Quanto alla Siria «c’è bisogno di comprendere verso quale direzione si sta andando» e serve un accompagnamento «lungo la strada dell’inclusività e della convivenza armonica». L’auspicio del segretario di Stato vaticano è che la comunità internazionale, e in particolare le nazioni vicine, aiutino il Paese a rimanere territorialmente integro, «soccorrendo la popolazione nelle povertà che la guerra ha generato in questi lunghi anni». Le difficili realtà socio-politiche nel Medio Oriente portano all’interrogativo sul ruolo che oggi lì possono avere i cristiani, non una minoranza, specifica il cardinale Parolin ma una «componente» essenziale e imprescindibile, che ha «sempre contribuito allo sviluppo e al progresso dei loro Paesi». Quanto alla Terra Santa, invece, «ogni cristiano dovrebbe potervisi recare liberamente e senza restrizioni», dice il porporato senza dimenticare gli altri luoghi santi in Egitto, Libano, Siria e Giordania.

A proposito dell’Ucraina, invece, Parolin afferma che «tutti possono contribuire alla pace» ma che «le soluzioni non devono essere mai perseguite attraverso imposizioni unilaterali», con il rischio «di calpestare i diritti di interi popoli, altrimenti non vi sarà mai pace giusta e duratura». Nella diplomazia occorre «un approccio che superi la logica dello scontro e favorisca il dialogo inclusivo — aggiunge —, la pazienza e la costruzione di fiducia tra le parti” e per questo «è fondamentale credere nel “multilateralismo” e rafforzare il ruolo delle istituzioni internazionali». Ma per «fare la pace», sottolinea il cardinale, occorre «coraggio», come insiste Papa Francesco, «giustizia e perdono, tre valori che sembrano sempre più assenti nella società contemporanea». All’Europa, poi, perché «sappia affrontare le grandi sfide», sia «culturali» che «commerciali», il cardinale segretario di Stato ripete «il monito di San Giovanni Paolo ii, ripreso anche da Papa Francesco: “Europa ritrova te stessa, sii te stessa!”, mentre di fronte, poi, ad «ateismo pratico, populismo, analfabetismo religioso e religione ‘fai da te’», se certamente c’è da preoccuparsi, bisogna anche guardare a fenomeni incoraggianti, come la richiesta di molti giovani, in Francia di essere battezzati.
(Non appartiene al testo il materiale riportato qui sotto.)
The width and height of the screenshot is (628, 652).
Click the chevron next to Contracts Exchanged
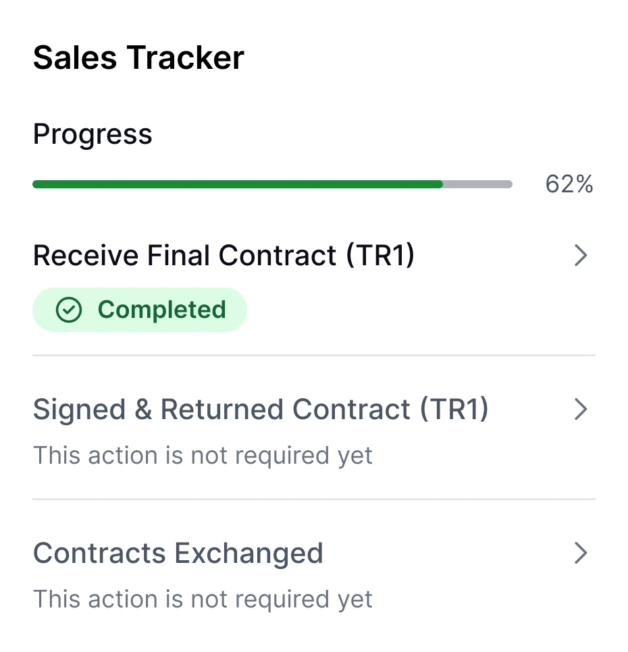[x=581, y=553]
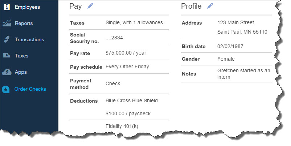Screen dimensions: 291x146
Task: Click the Gretchen started as an intern note
Action: [244, 74]
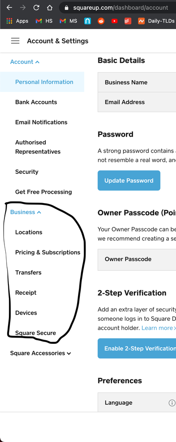This screenshot has width=176, height=442.
Task: Collapse the Account section
Action: (x=25, y=62)
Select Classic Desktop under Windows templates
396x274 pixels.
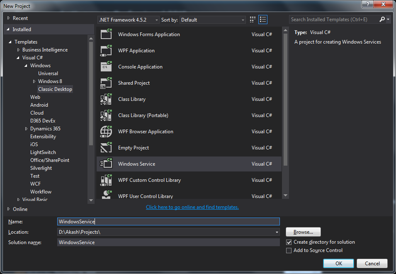(x=55, y=89)
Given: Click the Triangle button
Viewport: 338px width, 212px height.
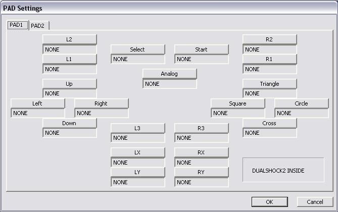Looking at the screenshot, I should [x=269, y=84].
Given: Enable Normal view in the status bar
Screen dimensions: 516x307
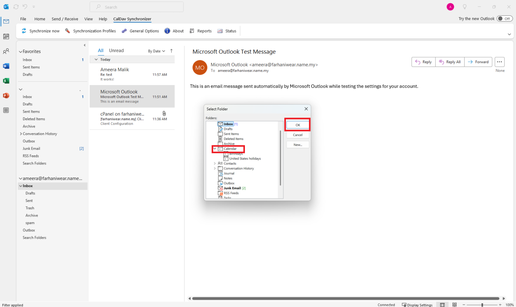Looking at the screenshot, I should click(x=442, y=304).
Ma i cattolici devono chiedersi se, con la propria testimonianza, fede, speranza e carità, il Vangelo continua «ad essere ‘sfidante’».
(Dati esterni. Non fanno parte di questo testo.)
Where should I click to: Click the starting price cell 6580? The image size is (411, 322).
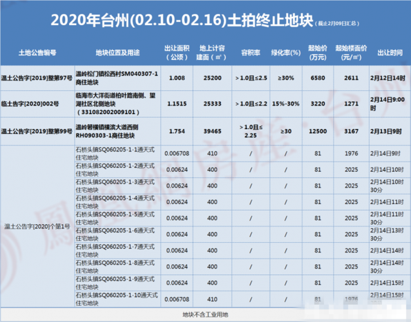coord(318,77)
Ulteriore argomento approfondito nel colloquio con la testata bergamasca è la presenza dei laici, e in particolare delle donne, nella Chiesa. Per il porporato si tratta di un «protagonismo» che «deve trovare concreta applicazione in tutti gli ambiti ecclesiali, a cominciare dalla parrocchia», anche «nella promozione delle vocazioni sacerdotali». Infine il Giubileo: «è tempo di riconciliazione, in quanto richiama al pentimento dei propri peccati e alla conversione», ma per questo «forse un cammino quotidiano», suggerisce il cardinale, è «di riscoprire il senso del peccato e di fare l’esperienza liberante del perdono del Signore, soprattutto nel Sacramento della Penitenza».